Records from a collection
========

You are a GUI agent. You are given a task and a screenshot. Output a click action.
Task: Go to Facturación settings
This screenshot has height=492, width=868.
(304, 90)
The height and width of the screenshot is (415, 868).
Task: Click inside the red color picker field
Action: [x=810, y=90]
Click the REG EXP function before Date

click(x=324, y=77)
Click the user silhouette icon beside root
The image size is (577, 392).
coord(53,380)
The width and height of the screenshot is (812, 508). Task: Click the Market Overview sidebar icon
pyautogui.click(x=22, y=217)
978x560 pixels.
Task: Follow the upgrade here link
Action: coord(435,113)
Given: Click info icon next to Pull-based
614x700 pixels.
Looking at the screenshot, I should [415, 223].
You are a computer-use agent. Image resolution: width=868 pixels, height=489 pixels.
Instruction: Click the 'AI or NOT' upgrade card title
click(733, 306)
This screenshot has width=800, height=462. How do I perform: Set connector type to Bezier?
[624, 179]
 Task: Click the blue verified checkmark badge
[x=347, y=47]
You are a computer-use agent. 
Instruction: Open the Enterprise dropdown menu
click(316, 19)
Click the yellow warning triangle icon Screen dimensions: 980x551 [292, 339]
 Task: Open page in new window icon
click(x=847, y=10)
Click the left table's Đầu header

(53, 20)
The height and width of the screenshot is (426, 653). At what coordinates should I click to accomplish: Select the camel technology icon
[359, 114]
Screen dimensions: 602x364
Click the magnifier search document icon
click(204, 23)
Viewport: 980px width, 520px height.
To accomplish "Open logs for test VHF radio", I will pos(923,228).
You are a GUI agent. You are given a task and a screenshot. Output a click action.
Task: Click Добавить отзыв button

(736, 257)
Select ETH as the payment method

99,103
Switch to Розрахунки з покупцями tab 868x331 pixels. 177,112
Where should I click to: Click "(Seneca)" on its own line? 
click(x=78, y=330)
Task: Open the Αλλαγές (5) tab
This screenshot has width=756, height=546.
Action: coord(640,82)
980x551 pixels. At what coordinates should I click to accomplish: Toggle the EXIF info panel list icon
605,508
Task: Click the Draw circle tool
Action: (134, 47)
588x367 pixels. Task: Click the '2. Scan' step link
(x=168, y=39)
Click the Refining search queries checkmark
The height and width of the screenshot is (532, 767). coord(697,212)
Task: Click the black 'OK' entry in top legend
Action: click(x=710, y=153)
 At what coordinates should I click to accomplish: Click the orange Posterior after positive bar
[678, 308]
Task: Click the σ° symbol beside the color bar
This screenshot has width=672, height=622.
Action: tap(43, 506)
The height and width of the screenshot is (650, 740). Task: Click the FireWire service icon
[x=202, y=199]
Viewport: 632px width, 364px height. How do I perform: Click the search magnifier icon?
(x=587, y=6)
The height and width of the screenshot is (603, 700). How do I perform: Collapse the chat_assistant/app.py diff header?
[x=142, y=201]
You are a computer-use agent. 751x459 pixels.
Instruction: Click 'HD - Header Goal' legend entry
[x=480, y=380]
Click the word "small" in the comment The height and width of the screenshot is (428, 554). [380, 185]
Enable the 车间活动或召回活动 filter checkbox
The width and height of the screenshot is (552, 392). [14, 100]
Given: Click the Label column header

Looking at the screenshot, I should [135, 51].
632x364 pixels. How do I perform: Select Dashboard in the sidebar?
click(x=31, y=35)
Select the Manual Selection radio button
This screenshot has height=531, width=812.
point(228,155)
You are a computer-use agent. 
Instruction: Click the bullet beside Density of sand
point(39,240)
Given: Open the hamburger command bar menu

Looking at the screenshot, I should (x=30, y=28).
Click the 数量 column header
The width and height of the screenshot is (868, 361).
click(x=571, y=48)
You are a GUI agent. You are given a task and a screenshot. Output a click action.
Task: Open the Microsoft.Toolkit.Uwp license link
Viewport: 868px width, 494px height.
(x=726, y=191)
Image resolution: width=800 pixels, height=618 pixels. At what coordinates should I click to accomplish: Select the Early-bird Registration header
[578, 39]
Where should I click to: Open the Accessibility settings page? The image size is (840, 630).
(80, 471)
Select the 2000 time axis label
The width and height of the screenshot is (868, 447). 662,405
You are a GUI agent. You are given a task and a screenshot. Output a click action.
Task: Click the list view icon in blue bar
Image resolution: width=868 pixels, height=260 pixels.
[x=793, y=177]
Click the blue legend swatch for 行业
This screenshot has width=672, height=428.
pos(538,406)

========

**WHAT THE TASK ASKS:**
The response should contain only a verbatim copy of the lines from the line with "Click the blue legend swatch for 行业" to the final line of the records.

**EXERCISE SOLUTION:**
Click the blue legend swatch for 行业
This screenshot has width=672, height=428.
pos(538,406)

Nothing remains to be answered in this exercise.